NEI did not respond to a question about NextEra’s contention that the group is “suffering from financial difficulties.” NextEra cited NEI’s Form 990 for 2015, which it said “shows negative six-figure net assets for the 2015 and 2014 tax years.”
Entergy also Left NEI
Entergy, which operates seven nuclear plants in the U.S., also quit NEI last month, but it has not commented publicly on its reason for doing so.
“NEI has been one of several vehicles through which to advocate our positions on important policy and regulatory issues impacting the nuclear power industry,” Entergy spokeswoman Emily Bealke Parenteau said in response to a question about the company’s departure. “Entergy has made the decision to leverage its other internal and external resources for advocacy efforts.
“While Entergy will no longer be a member of NEI, we have a system in place that replaces PADS. We will continue to engage actively and cooperatively with the industry in both the operations and public policy arenas,” she added.
One industry official with knowledge of the situation said Exelon and some other NEI members view Entergy as a “traitor” for closing its uneconomic merchant nuclear plants rather than fighting for subsidies.
Exelon purchased Entergy’s James A. FitzPatrick nuclear plant in New York after the latter said it would close the plant regardless of whether the state approved zero-emission credits.
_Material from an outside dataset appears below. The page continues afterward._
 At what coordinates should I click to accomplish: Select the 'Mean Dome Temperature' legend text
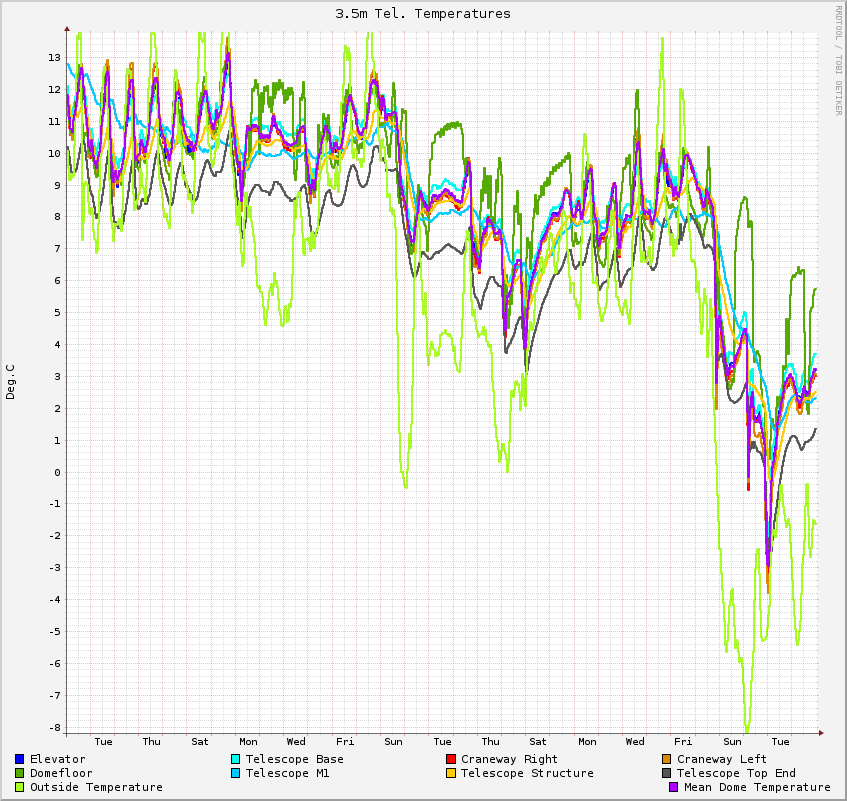point(757,787)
Entergy also has agreed to close its Indian Point plant under pressure from Gov. Andrew Cuomo.
“Exelon told other NEI members that Entergy effectively forced them to buy [FitzPatrick] — they believed that … to get ZECs passed, they needed solidarity, and Entergy wasn’t playing ball,” the official said. “The fact that Entergy is closing Pilgrim [in Plymouth, Mass.] without a whimper and Palisades [in Michigan] when their contract ends in a few years has some NEI members upset. … Every time that a nuclear plant closes, it hurts their specialty vendors and, as a result, vendors shrink, and remaining ones have some market power. And that raises costs for every remaining plant.”